Stallion’s maggot-infested injury caused by two embedded headcollars

  • A man has been convicted of causing unnecessary suffering after a stallion was found with a “shocking maggot-infested” injury due to two embedded headcollars.

    Glenn Foot, 32, of Marley Crescent, Sunderland, appeared at South Tyneside Magistrates’ Court yesterday (29 January) having been convicted in his absence of three offences under the Animal Welfare Act at the court on 9 January.

    The RSPCA attended a “grassy area” off Wembley Road, Sunderland, on 29 August 2018 after a member of the public raised concerns about a tethered stallion, Raspy. One of the callers described Raspy as having a “tar-like substance” on his head and being surrounded by flies.

    RSPCA inspector Rowena Proctor, who attended, said she could see “hundreds of flies” surrounding Raspy and was “very concerned”.

    “There was a horrendous smell of infection. I could see the tar-like substance that had been mentioned and it appeared to be dried blood. I thought immediately that the horse may have an embedded headcollar,” said the inspector.

    A vet was called who discovered Raspy was wearing two headcollars which were embedded into his skin causing a maggot-infested injury.

    “The wound appeared a couple of inches deep, it looked like the horse had been sliced. It was absolutely shocking,” said the inspector.

    Warning: very graphic image

    “The smell coming from the headcollars was horrendous and I quickly noticed hundreds of fly eggs, alongside live maggots crawling around.”

    When police attempted to seize Raspy for removal into the care of the RSPCA, he was led away by Foot, with a man on his back. Efforts to find them were “unsuccessful”.

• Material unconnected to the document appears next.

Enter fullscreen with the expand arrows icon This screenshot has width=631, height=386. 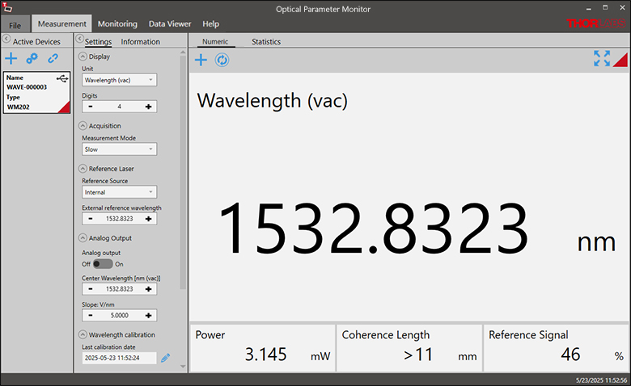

    PC Peter Baker, of Northumbria Police, said: “We are a nation of animal lovers so it is never nice to deal with cases like this that involves unnecessary suffering and pain.

    “The horse suffered a deep cut from his headcollar, but when confronted by police and the RSPCA, the owner refused to cooperate and would not disclose the location of the injured animal.

    “I am pleased that Glenn Foot has now had his day in court, and I hope this prosecution sends a message to owners that they are responsible for looking after their animals and ensuring they are protected from pain, suffering, injury and disease.

    “Anybody who fails to ensure an animal’s welfare needs are adequately met could face criminal action. We would always ask anybody who witnesses cruelty or an animal in distress to contact the RSPCA direct or call 101.”

    The court found that:

    1. Between 22 August and 29 August 2018, Foot caused unnecessary suffered by failing to provide adequate veterinary care and attention for a wound
    2. On and before 29 August Foot did not take reasonable steps to ensure the needs of Raspy and failed to protect him from pain, suffering, injury and disease by not ensuring he was appropriately tethered
    3. On 29 August Foot intentionally obstructed a police officer and RSPCA inspector removing Raspy from the location after he had been taken into possession

    No mitigation was provided on behalf of the defendant. An application was made by the defendant to have the case re-opened but it was rejected by the court. The case was adjourned for reports and sentencing until 27 February.